→ **Dataset entries**:
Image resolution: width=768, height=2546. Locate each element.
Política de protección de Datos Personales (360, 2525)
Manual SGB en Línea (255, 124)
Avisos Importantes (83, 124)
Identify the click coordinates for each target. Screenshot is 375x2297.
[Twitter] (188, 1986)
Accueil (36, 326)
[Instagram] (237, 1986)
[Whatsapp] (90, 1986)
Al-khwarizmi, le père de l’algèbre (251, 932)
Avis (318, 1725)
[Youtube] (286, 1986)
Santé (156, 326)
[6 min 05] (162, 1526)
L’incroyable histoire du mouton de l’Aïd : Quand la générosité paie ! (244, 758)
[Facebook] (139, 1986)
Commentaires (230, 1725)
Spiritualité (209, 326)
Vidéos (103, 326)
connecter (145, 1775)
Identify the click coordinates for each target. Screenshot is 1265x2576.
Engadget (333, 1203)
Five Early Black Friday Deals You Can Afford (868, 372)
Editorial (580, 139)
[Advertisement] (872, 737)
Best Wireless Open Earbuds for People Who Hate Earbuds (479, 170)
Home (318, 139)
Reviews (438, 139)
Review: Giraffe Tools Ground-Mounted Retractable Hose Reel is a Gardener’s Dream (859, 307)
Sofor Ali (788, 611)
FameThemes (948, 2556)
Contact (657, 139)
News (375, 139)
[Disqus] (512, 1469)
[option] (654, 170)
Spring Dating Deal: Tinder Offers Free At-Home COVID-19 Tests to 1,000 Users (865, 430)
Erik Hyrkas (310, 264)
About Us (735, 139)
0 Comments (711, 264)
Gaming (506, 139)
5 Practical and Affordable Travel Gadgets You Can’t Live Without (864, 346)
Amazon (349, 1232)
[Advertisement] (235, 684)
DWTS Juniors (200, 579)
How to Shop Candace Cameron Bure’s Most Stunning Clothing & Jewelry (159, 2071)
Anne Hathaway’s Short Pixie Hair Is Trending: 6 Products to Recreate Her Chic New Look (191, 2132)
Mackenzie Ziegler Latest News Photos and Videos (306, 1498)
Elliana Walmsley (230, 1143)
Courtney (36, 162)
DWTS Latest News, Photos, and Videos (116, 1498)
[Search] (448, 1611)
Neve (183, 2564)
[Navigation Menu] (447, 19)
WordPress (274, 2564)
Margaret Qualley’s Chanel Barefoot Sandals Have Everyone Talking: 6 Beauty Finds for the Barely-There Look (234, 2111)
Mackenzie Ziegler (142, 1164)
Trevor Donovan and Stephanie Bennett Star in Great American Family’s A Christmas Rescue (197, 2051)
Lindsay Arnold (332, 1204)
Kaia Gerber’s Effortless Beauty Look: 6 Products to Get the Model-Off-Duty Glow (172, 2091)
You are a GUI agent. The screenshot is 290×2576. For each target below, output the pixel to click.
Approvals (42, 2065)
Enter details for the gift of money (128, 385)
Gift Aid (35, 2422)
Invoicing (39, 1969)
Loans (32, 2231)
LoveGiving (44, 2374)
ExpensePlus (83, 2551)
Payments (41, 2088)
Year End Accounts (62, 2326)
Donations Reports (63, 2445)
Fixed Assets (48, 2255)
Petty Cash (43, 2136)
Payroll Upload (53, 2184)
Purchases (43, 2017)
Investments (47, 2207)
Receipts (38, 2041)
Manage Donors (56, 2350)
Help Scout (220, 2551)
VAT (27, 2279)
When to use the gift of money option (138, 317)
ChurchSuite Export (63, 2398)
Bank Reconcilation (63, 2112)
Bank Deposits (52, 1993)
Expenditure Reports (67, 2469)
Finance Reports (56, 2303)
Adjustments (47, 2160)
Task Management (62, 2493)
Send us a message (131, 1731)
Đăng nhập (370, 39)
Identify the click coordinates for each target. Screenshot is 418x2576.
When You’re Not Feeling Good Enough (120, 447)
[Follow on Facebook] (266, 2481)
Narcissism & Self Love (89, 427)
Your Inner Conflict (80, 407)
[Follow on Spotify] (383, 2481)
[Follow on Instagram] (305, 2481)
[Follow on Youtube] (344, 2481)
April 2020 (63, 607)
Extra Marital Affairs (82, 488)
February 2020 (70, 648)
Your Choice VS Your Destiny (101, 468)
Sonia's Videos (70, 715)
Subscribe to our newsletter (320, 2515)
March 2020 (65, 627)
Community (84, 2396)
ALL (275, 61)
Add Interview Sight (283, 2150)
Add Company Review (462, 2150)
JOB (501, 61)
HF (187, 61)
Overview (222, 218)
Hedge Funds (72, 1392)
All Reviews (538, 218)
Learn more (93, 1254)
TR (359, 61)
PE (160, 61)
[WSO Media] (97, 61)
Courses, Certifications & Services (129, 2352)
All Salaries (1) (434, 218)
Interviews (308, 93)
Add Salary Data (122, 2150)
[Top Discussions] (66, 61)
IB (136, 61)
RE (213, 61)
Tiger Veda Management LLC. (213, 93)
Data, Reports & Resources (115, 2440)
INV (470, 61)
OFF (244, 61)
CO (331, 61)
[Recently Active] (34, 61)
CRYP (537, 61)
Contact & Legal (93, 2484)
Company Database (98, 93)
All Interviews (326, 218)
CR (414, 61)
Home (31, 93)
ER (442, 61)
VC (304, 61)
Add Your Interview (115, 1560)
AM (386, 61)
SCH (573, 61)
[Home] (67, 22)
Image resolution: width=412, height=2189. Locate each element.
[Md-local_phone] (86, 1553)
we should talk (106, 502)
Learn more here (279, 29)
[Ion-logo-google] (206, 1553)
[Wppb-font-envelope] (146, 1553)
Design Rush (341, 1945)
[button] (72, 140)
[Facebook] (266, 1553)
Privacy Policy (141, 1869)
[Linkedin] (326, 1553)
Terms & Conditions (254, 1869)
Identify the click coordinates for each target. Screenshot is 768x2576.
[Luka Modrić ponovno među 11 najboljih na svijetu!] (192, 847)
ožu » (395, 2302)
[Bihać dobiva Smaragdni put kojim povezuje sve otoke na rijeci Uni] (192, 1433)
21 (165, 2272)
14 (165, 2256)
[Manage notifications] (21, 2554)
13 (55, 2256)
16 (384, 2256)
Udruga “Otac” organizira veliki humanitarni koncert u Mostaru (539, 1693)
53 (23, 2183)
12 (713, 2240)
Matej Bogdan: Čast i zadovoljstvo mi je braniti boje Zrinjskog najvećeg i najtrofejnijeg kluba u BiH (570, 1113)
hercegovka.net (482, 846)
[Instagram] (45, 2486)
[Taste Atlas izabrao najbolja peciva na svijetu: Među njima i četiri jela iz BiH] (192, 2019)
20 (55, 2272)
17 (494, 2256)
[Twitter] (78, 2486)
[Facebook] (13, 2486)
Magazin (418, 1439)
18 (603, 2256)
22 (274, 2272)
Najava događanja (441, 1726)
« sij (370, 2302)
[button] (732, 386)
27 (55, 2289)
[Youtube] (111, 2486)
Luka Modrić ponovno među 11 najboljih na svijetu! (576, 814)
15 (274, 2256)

→ **Your objective**:
Everything in the listing above should be printed again exactly.

→ **Answer to the exercise**:
Image resolution: width=768, height=2546. Locate each element.
Política de protección de Datos Personales (360, 2525)
Manual SGB en Línea (255, 124)
Avisos Importantes (83, 124)
Identify the click coordinates for each target. Screenshot is 375x2297.
[Twitter] (188, 1986)
Accueil (36, 326)
[Instagram] (237, 1986)
[Whatsapp] (90, 1986)
Al-khwarizmi, le père de l’algèbre (251, 932)
Avis (318, 1725)
[Youtube] (286, 1986)
Santé (156, 326)
[6 min 05] (162, 1526)
L’incroyable histoire du mouton de l’Aïd : Quand la générosité paie ! (244, 758)
[Facebook] (139, 1986)
Commentaires (230, 1725)
Spiritualité (209, 326)
Vidéos (103, 326)
connecter (145, 1775)
Identify the click coordinates for each target. Screenshot is 1265x2576.
Engadget (333, 1203)
Five Early Black Friday Deals You Can Afford (868, 372)
Editorial (580, 139)
[Advertisement] (872, 737)
Best Wireless Open Earbuds for People Who Hate Earbuds (479, 170)
Home (318, 139)
Reviews (438, 139)
Review: Giraffe Tools Ground-Mounted Retractable Hose Reel is a Gardener’s Dream (859, 307)
Sofor Ali (788, 611)
FameThemes (948, 2556)
Contact (657, 139)
News (375, 139)
[Disqus] (512, 1469)
[option] (654, 170)
Spring Dating Deal: Tinder Offers Free At-Home COVID-19 Tests to 1,000 Users (865, 430)
Erik Hyrkas (310, 264)
About Us (735, 139)
0 Comments (711, 264)
Gaming (506, 139)
5 Practical and Affordable Travel Gadgets You Can’t Live Without (864, 346)
Amazon (349, 1232)
[Advertisement] (235, 684)
DWTS Juniors (200, 579)
How to Shop Candace Cameron Bure’s Most Stunning Clothing & Jewelry (159, 2071)
Anne Hathaway’s Short Pixie Hair Is Trending: 6 Products to Recreate Her Chic New Look (191, 2132)
Mackenzie Ziegler Latest News Photos and Videos (306, 1498)
Elliana Walmsley (230, 1143)
Courtney (36, 162)
DWTS Latest News, Photos, and Videos (116, 1498)
[Search] (448, 1611)
Neve (183, 2564)
[Navigation Menu] (447, 19)
WordPress (274, 2564)
Margaret Qualley’s Chanel Barefoot Sandals Have Everyone Talking: 6 Beauty Finds for the Barely-There Look (234, 2111)
Mackenzie Ziegler (142, 1164)
Trevor Donovan and Stephanie Bennett Star in Great American Family’s A Christmas Rescue (197, 2051)
Lindsay Arnold (332, 1204)
Kaia Gerber’s Effortless Beauty Look: 6 Products to Get the Model-Off-Duty Glow (172, 2091)
You are a GUI agent. The screenshot is 290×2576. For each target below, output the pixel to click.
Approvals (42, 2065)
Enter details for the gift of money (128, 385)
Gift Aid (35, 2422)
Invoicing (39, 1969)
Loans (32, 2231)
LoveGiving (44, 2374)
ExpensePlus (83, 2551)
Payments (41, 2088)
Year End Accounts (62, 2326)
Donations Reports (63, 2445)
Fixed Assets (48, 2255)
Petty Cash (43, 2136)
Payroll Upload (53, 2184)
Purchases (43, 2017)
Investments (47, 2207)
Receipts (38, 2041)
Manage Donors (56, 2350)
Help Scout (220, 2551)
VAT (27, 2279)
When to use the gift of money option (138, 317)
ChurchSuite Export (63, 2398)
Bank Reconcilation (63, 2112)
Bank Deposits (52, 1993)
Expenditure Reports (67, 2469)
Finance Reports (56, 2303)
Adjustments (47, 2160)
Task Management (62, 2493)
Send us a message (131, 1731)
Đăng nhập (370, 39)
Identify the click coordinates for each target. Screenshot is 418x2576.
When You’re Not Feeling Good Enough (120, 447)
[Follow on Facebook] (266, 2481)
Narcissism & Self Love (89, 427)
Your Inner Conflict (80, 407)
[Follow on Spotify] (383, 2481)
[Follow on Instagram] (305, 2481)
[Follow on Youtube] (344, 2481)
April 2020 (63, 607)
Extra Marital Affairs (82, 488)
February 2020 (70, 648)
Your Choice VS Your Destiny (101, 468)
Sonia's Videos (70, 715)
Subscribe to our newsletter (320, 2515)
March 2020 (65, 627)
Community (84, 2396)
ALL (275, 61)
Add Interview Sight (283, 2150)
Add Company Review (462, 2150)
JOB (501, 61)
HF (187, 61)
Overview (222, 218)
Hedge Funds (72, 1392)
All Reviews (538, 218)
Learn more (93, 1254)
TR (359, 61)
PE (160, 61)
[WSO Media] (97, 61)
Courses, Certifications & Services (129, 2352)
All Salaries (1) (434, 218)
Interviews (308, 93)
Add Salary Data (122, 2150)
[Top Discussions] (66, 61)
IB (136, 61)
RE (213, 61)
Tiger Veda Management LLC. (213, 93)
Data, Reports & Resources (115, 2440)
INV (470, 61)
OFF (244, 61)
CO (331, 61)
[Recently Active] (34, 61)
CRYP (537, 61)
Contact & Legal (93, 2484)
Company Database (98, 93)
All Interviews (326, 218)
CR (414, 61)
Home (31, 93)
ER (442, 61)
VC (304, 61)
Add Your Interview (115, 1560)
AM (386, 61)
SCH (573, 61)
[Home] (67, 22)
Image resolution: width=412, height=2189. Locate each element.
[Md-local_phone] (86, 1553)
we should talk (106, 502)
Learn more here (279, 29)
[Ion-logo-google] (206, 1553)
[Wppb-font-envelope] (146, 1553)
Design Rush (341, 1945)
[button] (72, 140)
[Facebook] (266, 1553)
Privacy Policy (141, 1869)
[Linkedin] (326, 1553)
Terms & Conditions (254, 1869)
Identify the click coordinates for each target. Screenshot is 768x2576.
[Luka Modrić ponovno među 11 najboljih na svijetu!] (192, 847)
ožu » (395, 2302)
[Bihać dobiva Smaragdni put kojim povezuje sve otoke na rijeci Uni] (192, 1433)
21 (165, 2272)
14 (165, 2256)
[Manage notifications] (21, 2554)
13 (55, 2256)
16 (384, 2256)
Udruga “Otac” organizira veliki humanitarni koncert u Mostaru (539, 1693)
53 (23, 2183)
12 (713, 2240)
Matej Bogdan: Čast i zadovoljstvo mi je braniti boje Zrinjskog najvećeg i najtrofejnijeg kluba u BiH (570, 1113)
hercegovka.net (482, 846)
[Instagram] (45, 2486)
[Taste Atlas izabrao najbolja peciva na svijetu: Među njima i četiri jela iz BiH] (192, 2019)
20 (55, 2272)
17 (494, 2256)
[Twitter] (78, 2486)
[Facebook] (13, 2486)
Magazin (418, 1439)
18 (603, 2256)
22 (274, 2272)
Najava događanja (441, 1726)
« sij (370, 2302)
[button] (732, 386)
27 (55, 2289)
[Youtube] (111, 2486)
Luka Modrić ponovno među 11 najboljih na svijetu! (576, 814)
15 (274, 2256)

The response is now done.